Les chercheurs ont ainsi mis en évidence que les séries observées respectaient en moyenne 9,7 critères fréquentiels sur 15. Le critère le moins bien suivi était celui limitant les « plats protidiques contenant moins de 70 % du grammage recommandé pour la portion de viande, de poisson ou d'œufs » à 3 repas maximum sur 20. Très hétérogènes en termes d'ingrédients et donc de qualité nutritionnelle, ces plats étaient tout aussi bien des lasagnes, des légumes farcis ou des quiches que des plats entièrement végétariens (quenelles en sauce tomate, pizzas au fromage ou riz aux légumes).

Dans les séries observées, les repas apportaient en moyenne 36 % des recommandations d’apports journaliers en énergie. La moitié des besoins journaliers en nutriments protecteurs était assurée par ce simple repas de midi (ANM 49 %) dont la qualité nutritionnelle est donc, en moyenne, très bonne.

 

De l’intérêt des critères de fréquence sur la qualité des repas

Cinq scenarios ont également été simulés afin d’évaluer l’intérêt des critères fréquentiels pour la qualité nutritionnelle des repas. Chacun a généré pas moins de 1600 séries de 20 repas (on parlera de séries simulées).

Les chercheurs ont montré que, dans les séries simulées ‘Conformes à l’observé’, plus les critères fréquentiels sont respectés, plus la qualité nutritionnelle – évaluée comme précédemment - augmente.

L’ANM la plus élevée était obtenue pour le scénario ‘Respect total des critères’, confirmant l’intérêt nutritionnel des directives.
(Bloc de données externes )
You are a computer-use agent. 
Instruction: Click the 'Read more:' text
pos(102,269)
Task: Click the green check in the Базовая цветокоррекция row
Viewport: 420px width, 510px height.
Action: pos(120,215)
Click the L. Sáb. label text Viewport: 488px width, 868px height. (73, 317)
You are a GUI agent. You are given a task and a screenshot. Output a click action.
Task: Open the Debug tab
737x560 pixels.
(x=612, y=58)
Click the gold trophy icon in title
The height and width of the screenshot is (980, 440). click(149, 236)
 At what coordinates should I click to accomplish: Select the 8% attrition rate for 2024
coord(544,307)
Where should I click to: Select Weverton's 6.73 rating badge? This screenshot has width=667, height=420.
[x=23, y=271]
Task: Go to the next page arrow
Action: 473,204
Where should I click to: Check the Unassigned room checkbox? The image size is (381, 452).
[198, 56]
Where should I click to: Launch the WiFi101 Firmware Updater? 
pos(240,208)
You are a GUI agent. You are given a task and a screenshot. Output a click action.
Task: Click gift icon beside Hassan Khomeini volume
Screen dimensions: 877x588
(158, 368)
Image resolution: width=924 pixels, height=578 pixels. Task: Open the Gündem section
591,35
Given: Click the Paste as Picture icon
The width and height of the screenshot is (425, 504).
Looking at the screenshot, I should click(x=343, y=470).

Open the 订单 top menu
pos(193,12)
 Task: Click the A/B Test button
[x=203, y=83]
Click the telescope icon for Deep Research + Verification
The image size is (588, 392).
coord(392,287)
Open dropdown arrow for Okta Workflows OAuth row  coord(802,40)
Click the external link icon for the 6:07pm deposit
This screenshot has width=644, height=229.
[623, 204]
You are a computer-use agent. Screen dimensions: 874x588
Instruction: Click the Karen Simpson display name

Le scénario ‘Retrait du plat protidique’ conduisait à la plus faible ANM, encore plus faible que le scénario ‘Aucun respect des critères’. Cette mauvaise qualité nutritionnelle s’explique par le fait que les plats protidiques apportent la majeure partie des protéines et contribuent aussi de façon majoritaire aux apports en de nombreux nutriments indispensables à la santé comme les acides gras oméga 3 à longue chaîne, les vitamines B3, B6, B12 et D, le fer, le zinc, l’iode et le sélénium.

Quant aux séries ‘Remplacement des viandes et poissons’, leur ANM est comprise entre celles des séries ‘Retrait du plat protidique’ et ‘Aucun respect’. Leur médiocre performance nutritionnelle s’explique à la fois par la perte des nutriments indispensables apportés par la viande et le poisson et par le fait que les plats actuellement servis dans les écoles en remplacement de la viande ou du poisson sont peu diversifiés, consistant essentiellement en des plats à base d’œufs et/ou de fromage et de céréales, et de faible qualité nutritionnelle.

Cette étude démontre pour la première fois, l’intérêt nutritionnel des critères fréquentiels de service des plats définis par les directives françaises sur la restauration scolaire. Elle souligne également l’importance des spécificités nutritionnelles des plats protidiques et montre que des scénarios d’éloignement important des critères portant sur ces plats sont susceptibles de dégrader la qualité nutritionnelle des repas. Ainsi, en absence de définition précise des caractéristiques nutritionnelles des plats protidiques sans viande ni poisson, la généralisation de leur service dans les écoles détériorerait globalement la qualité nutritionnelle de la restauration scolaire.